====== EXERCISE INPUTS

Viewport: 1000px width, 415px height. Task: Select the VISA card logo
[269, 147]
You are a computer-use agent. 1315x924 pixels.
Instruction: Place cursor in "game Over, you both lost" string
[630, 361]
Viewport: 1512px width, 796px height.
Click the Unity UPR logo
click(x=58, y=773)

============
====== EXERCISE INPUTS

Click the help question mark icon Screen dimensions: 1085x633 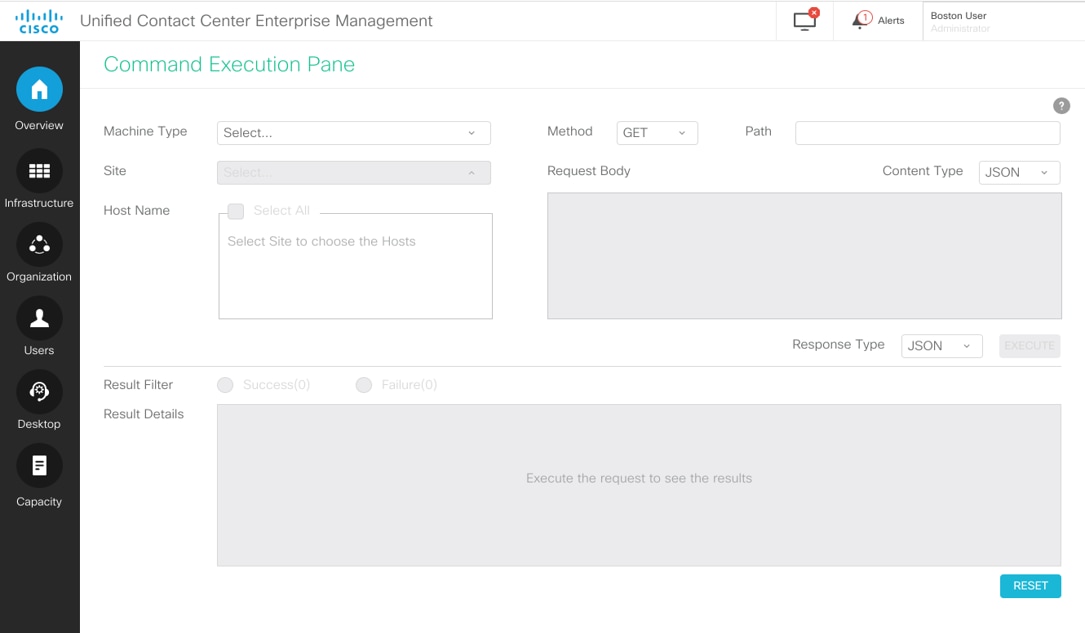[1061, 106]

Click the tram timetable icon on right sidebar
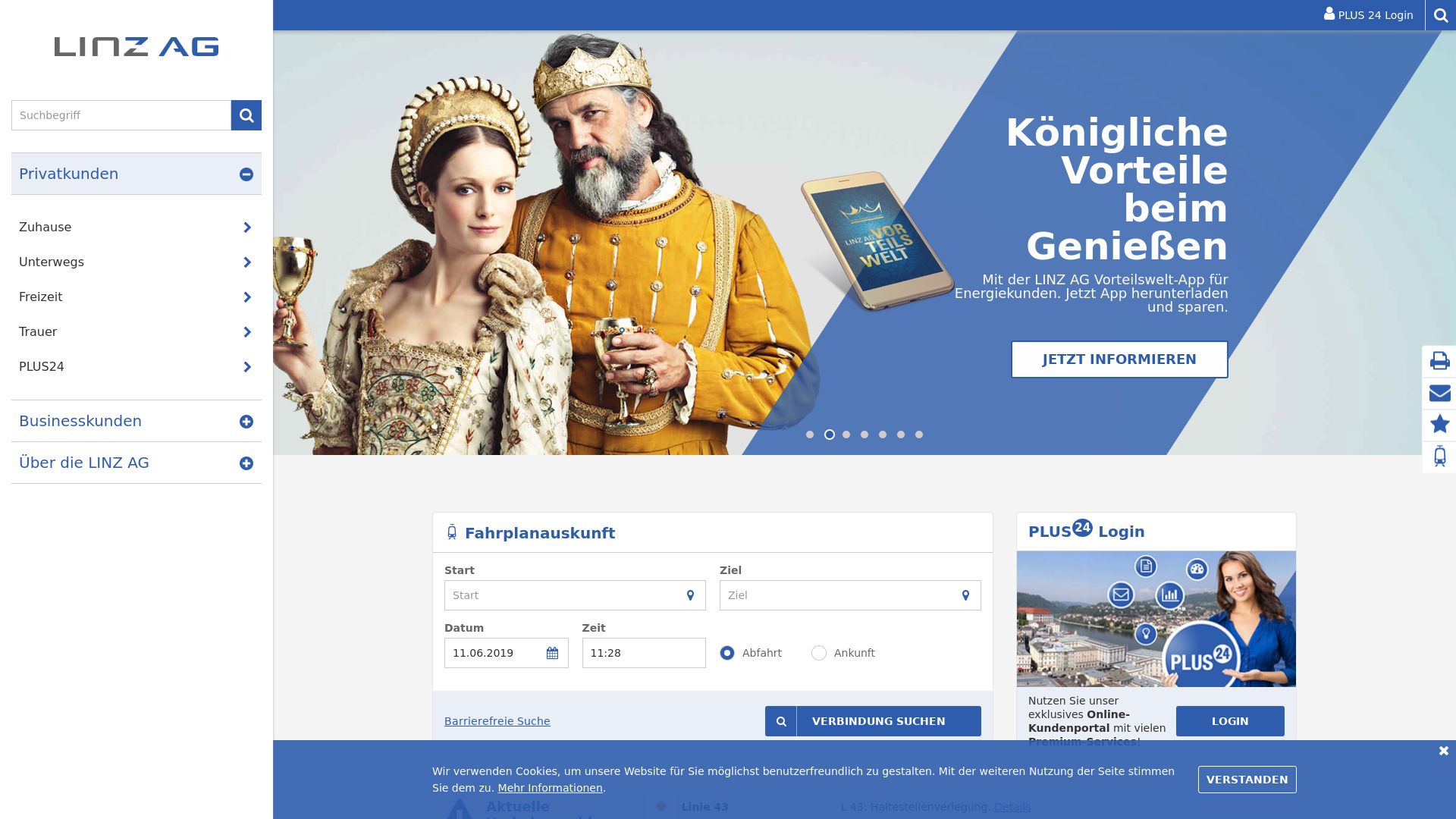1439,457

============
====== EXERCISE INPUTS

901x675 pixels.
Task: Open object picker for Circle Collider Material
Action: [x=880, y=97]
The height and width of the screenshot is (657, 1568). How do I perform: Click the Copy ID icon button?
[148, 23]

============

**GOAL:**
Render the part that opens with the line containing "Viewport: 1512px width, 796px height." and closes with the line containing "click(x=58, y=773)" as a two-column CSV with the headers instruction and answer. Give one row per item, with the item's text and its answer each in one quoted field and line breaks replaced by spaces.

**REPLY TO THE TASK:**
instruction,answer
"Viewport: 1512px width, 796px height. Click the Unity UPR logo","click(x=58, y=773)"